* JOB 1
Print, word for word, the rows below from the row with "Select the Bounce" up to and including the row with "click(524, 221)".
** Begin TEXT EXTRACT **
Tuesday, February 16, 2010

Menendez NJ Recall Update: The Tea Party Goes to Court

by Liberty Chick

Tea Party activists might be smarter than some would like to think. And depending upon the outcome of a court case later this month, they might also play a role in setting legal precedent.

The Constitutional Question

When the parties present their oral arguments on February 26th, much of the case may come down to how it is framed. Attorneys for both Senator Menendez and for NJ state election officials have focused their briefs solidly on one key constitutional point:

“As the US Constitution reserves to the United States Senate the power to expel and determine the qualifications of its own members, New Jersey has no authority to recall a US Senator.”

While this is a premise that has agreement among legal scholars, it is also largely debated – because it has never actually been definitively ruled in a court of law. Many loosely related rulings or references to debate at the Constitutional Convention are often cited, though, as the NJ State Attorney General herself concedes, “there are no federal decisions squarely on point.” Most importantly, NJ actually changed its state Constitution in to specifically permit the recall of a US Senator after a ballot vote in 1993. In the absence of any definitive ruling that renders the state’s recall law unconstitutional, other legal experts maintain that the Committee may very well have a legitimate case to plead.

The Committee’s attorneys argue that the constitutional issue raised by the state and Menendez attorneys is not ripe anyway. Since the recall notice was denied before the petition could circulate, before it could be certified that the petition met the minimum number of signatures required, before a recall election could be conducted, and before an election result could even be certified, no one has even made any demand yet that a recall order be issued against Senator Menendez.
** End TEXT EXTRACT **
** Begin INFORMATION SHOWN **
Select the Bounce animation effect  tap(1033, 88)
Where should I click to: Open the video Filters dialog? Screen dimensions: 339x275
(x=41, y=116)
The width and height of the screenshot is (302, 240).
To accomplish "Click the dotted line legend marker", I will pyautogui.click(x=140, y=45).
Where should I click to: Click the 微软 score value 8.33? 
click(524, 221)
** End INFORMATION SHOWN **
** Begin INFORMATION SHOWN **
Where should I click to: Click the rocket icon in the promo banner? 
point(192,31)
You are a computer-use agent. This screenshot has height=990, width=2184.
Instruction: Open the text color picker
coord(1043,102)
** End INFORMATION SHOWN **
* JOB 2
Output the passage of the article on the Menendez recall from "Tea Party activists" up to and including "setting legal precedent.", unchanged.

* TASK OUTPUT 1
Select the Bounce animation effect  tap(1033, 88)
Where should I click to: Open the video Filters dialog? Screen dimensions: 339x275
(x=41, y=116)
The width and height of the screenshot is (302, 240).
To accomplish "Click the dotted line legend marker", I will pyautogui.click(x=140, y=45).
Where should I click to: Click the 微软 score value 8.33? 
click(524, 221)

* TASK OUTPUT 2
Tea Party activists might be smarter than some would like to think. And depending upon the outcome of a court case later this month, they might also play a role in setting legal precedent.